Experimental and Density Functional Theory Study of the Structural, Optical, and Electronic Properties of La2NiMnO6 and Nd2NiMnO6 Double Perovskite Ceramics
来源:ACS Publications
Despite extensive study of La2NiMnO6 double perovskites, a systematic understanding of the effects of A-site rare-earth substitution on coupled structural, electronic, and optical properties remains lacking. Here, we provide the first integrated experimental-computational comparison of La2NiMnO6 (LaNMO) and Nd2NiMnO6 (NdNMO), establishing quantitative structure–property relationships.
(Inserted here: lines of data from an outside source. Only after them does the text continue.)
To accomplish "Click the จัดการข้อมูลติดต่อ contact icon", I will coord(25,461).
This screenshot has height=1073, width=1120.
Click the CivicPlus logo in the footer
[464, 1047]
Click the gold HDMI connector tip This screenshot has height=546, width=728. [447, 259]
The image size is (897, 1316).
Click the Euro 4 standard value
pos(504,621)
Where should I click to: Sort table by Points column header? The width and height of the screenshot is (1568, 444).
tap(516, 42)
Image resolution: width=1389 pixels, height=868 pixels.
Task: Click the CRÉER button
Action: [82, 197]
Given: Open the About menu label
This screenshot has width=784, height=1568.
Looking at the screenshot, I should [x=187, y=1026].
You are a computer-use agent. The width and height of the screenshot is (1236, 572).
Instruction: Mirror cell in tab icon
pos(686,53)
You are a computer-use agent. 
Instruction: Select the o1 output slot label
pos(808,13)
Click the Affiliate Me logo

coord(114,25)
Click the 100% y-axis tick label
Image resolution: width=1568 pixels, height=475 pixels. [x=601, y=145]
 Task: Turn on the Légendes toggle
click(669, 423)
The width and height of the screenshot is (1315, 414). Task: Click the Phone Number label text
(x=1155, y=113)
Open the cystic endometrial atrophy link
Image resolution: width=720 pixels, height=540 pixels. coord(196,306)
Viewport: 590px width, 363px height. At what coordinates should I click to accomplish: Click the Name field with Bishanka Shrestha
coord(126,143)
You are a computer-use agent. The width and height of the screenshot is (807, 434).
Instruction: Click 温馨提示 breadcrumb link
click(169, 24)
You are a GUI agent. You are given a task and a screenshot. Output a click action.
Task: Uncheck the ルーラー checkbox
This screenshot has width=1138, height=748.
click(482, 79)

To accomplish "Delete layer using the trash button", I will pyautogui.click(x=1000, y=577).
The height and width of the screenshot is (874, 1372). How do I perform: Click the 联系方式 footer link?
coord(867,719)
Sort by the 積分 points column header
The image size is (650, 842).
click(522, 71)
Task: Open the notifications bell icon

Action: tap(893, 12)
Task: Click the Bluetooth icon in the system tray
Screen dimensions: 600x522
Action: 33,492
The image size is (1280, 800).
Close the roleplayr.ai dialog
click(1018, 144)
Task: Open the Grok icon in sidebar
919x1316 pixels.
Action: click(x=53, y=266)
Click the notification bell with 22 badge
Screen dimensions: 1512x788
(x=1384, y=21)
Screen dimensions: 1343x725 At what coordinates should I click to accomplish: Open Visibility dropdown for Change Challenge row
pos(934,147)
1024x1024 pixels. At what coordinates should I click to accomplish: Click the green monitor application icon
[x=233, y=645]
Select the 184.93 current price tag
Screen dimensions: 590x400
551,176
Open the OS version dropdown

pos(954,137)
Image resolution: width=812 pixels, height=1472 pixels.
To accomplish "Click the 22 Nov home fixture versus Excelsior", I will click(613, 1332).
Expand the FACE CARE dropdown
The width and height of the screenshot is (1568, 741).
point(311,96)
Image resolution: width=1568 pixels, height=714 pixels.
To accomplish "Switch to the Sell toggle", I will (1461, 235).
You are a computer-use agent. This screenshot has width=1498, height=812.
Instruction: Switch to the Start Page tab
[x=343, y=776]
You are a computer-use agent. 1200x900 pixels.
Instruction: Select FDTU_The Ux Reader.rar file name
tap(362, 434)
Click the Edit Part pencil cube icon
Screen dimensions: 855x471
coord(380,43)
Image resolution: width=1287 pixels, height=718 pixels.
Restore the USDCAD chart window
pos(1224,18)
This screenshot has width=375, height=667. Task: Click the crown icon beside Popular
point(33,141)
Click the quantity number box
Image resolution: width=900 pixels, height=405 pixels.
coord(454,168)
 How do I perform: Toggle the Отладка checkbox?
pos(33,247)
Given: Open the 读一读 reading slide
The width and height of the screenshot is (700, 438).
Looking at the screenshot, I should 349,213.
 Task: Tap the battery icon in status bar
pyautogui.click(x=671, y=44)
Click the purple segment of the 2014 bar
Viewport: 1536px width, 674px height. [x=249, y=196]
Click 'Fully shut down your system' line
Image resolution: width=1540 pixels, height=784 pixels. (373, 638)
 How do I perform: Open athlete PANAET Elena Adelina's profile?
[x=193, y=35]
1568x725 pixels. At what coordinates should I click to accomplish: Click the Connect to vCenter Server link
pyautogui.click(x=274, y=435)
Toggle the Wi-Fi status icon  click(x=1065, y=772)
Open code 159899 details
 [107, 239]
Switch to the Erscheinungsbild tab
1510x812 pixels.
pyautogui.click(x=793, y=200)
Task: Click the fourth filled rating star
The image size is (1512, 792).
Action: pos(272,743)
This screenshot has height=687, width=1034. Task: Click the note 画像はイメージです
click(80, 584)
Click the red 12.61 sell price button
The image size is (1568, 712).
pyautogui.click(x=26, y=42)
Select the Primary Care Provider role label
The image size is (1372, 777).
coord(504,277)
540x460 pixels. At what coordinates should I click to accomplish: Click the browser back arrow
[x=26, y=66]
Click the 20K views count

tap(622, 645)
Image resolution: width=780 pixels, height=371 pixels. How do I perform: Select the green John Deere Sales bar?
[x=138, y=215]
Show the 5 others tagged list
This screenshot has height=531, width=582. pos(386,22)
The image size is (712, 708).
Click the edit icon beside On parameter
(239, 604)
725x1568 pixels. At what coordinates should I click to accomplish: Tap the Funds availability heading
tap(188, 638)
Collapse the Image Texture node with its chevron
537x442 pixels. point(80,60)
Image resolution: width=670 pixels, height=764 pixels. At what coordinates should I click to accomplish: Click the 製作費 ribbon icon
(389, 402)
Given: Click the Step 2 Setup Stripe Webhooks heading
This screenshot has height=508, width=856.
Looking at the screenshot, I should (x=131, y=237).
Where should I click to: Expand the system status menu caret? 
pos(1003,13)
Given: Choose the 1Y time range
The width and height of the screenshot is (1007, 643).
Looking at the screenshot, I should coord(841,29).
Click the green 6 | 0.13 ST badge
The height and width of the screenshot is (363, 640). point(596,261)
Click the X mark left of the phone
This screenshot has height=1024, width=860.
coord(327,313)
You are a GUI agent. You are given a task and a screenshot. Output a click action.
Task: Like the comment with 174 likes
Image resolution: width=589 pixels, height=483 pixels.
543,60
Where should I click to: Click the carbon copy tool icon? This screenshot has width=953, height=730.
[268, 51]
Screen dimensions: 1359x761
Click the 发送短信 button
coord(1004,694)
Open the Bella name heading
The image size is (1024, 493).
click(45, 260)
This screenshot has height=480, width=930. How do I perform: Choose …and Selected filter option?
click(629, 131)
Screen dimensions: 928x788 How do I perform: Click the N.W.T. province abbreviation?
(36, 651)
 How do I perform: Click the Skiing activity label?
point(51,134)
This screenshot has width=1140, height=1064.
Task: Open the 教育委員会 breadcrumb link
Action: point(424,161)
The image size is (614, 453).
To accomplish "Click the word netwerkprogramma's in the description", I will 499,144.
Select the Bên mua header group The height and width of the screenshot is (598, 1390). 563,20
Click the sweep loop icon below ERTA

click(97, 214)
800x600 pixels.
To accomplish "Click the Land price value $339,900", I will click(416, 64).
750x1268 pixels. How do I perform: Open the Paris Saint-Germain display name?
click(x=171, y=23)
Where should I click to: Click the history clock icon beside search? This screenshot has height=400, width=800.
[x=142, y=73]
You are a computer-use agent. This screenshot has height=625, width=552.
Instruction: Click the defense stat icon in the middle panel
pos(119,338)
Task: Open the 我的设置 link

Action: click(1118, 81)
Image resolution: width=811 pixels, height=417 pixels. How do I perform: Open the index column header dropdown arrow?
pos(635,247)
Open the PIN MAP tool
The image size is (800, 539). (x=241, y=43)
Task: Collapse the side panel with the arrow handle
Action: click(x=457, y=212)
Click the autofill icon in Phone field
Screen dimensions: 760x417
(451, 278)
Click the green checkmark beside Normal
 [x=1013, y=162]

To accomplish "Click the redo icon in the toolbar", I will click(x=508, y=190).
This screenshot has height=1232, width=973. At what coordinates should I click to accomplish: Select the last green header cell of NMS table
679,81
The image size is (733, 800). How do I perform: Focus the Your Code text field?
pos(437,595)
Rietveld refinement demonstrates that Nd3+ substitution amplifies MnO6 and NiO6 octahedral distortions 5-fold (ΔdMn: 4.69 × 10–4 to 23.9 × 10–4; ΔdNi: 1.18 × 10–4 to 5.91 × 10–4), reduces Mn–O–Ni bond angles from 162.6° to 159.4°, and decreases grain size by 19% (1.29 to 1.04 μm), while preserving monoclinic P21/n B-site ordering. Quantitative XPS reveals composition-dependent defect engineering, with oxygen-vacancy concentrations of 40.6% (LaNMO) versus 29.7% (NdNMO) and mixed Ni2+/Ni3+ and Mn3+/Mn4+ valence states. Importantly, spin-polarized DFT confirms the broadening of the optical band gap from 1.21 to 1.32 eV (9%) by A-site modification. Photoluminescence deconvolution reveals three emission bands (425, 470, and 530 nm for LaNMO), which show a consistent blue shift upon Nd inclusion (425, 466, and 514 nm) that is directly correlated with higher distortion and defect states. DFT studies indicate a decrease in the tolerance factor (0.97 to 0.94) and a rise in carrier mass (mh: 1.60 to 4.25 m0; electron: 3.80 to 6.15 m0), implying increased localization. This work establishes the first quantitative framework demonstrating that rare-earth A-site downsizing systematically tunes electronic structure, stabilizes ferromagnetic insulating states with adjustable narrow band gaps (1.2–1.3 eV), and modulates defect-engineered emission, providing rational design principles for Re2NiMnO6 double perovskites in solar cells, photocatalysis, and optoelectronics.